Texas, Arkansas, & Nebraska AGs Are Now Aiding The Broadband Industry's Assault On Net Neutrality
from the investment-apocalypse dept
Back in January, 23 state attorneys general sued the FCC over its net neutrality repeal, claiming it ignored the public, ignored the experts, and was little more than a glorified handout to uncompetitive, predatory telecom monopolies. That trial will also determined whether the FCC ignored rules like the Administrative Procedure Act, which requires you, oh, actually have data to support a major, wholesale reversal of such a major policy (if you're just tuning in, they didn't). The suit, which is also backed by a few companies (including Mozilla), could result in the FCC's repeal being overturned and the FCC's 2015 net neutrality rules being restored.

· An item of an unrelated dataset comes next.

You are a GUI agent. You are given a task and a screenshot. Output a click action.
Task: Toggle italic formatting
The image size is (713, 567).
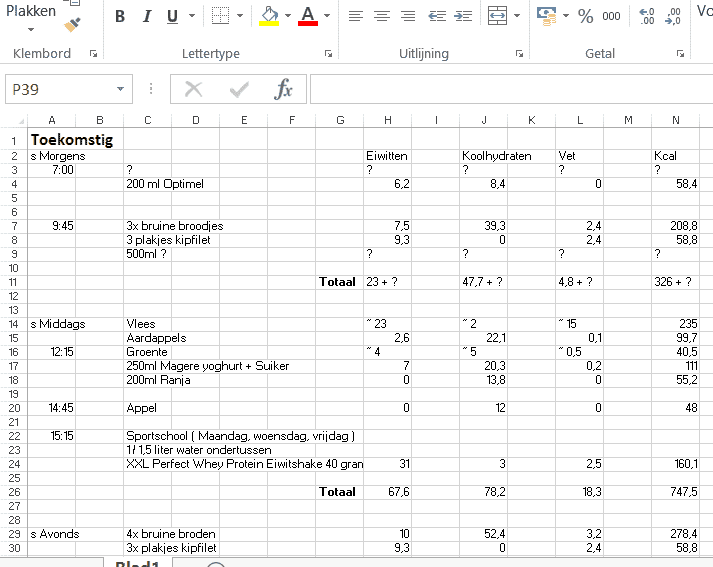(x=146, y=16)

This week three additional state AGs (Texas, Arkansas, and Nebraska) decided to take the opposite tack, and filed a brief (pdf) last Friday in the US Court of Appeals for the District of Columbia Circuit, insisting that judges reject the lawsuit against the FCC. Not too surprisingly, the brief is filled with the kind of arguments net neutrality opponents have been trying to make for years, including the repeatedly, and clearly debunked claim that net neutrality simply had to be repealed because it was killing broadband industry network investment:
"The policy being repealed, in place since 2015, offered threats to investment and creative problem solving within the ISP community; those rules had also sought to regulate private business activity as a public utility."
Except again, neither of those claims are true. While industry lobbyists like to cherry pick data to suggest net neutrality caused an investment apocalypse, SEC filings, earnings reports, and even the public statements of countless broadband CEOs clearly show that's not the case. As for the effort to "regulate ISPs as utilities" we've also repeatedly noted how that's not true, as the former FCC went well out of its way to ensure some of the heavier, utility-style aspects of the Telecom Act (like rate regulation) wouldn't apply to broadband ISPs.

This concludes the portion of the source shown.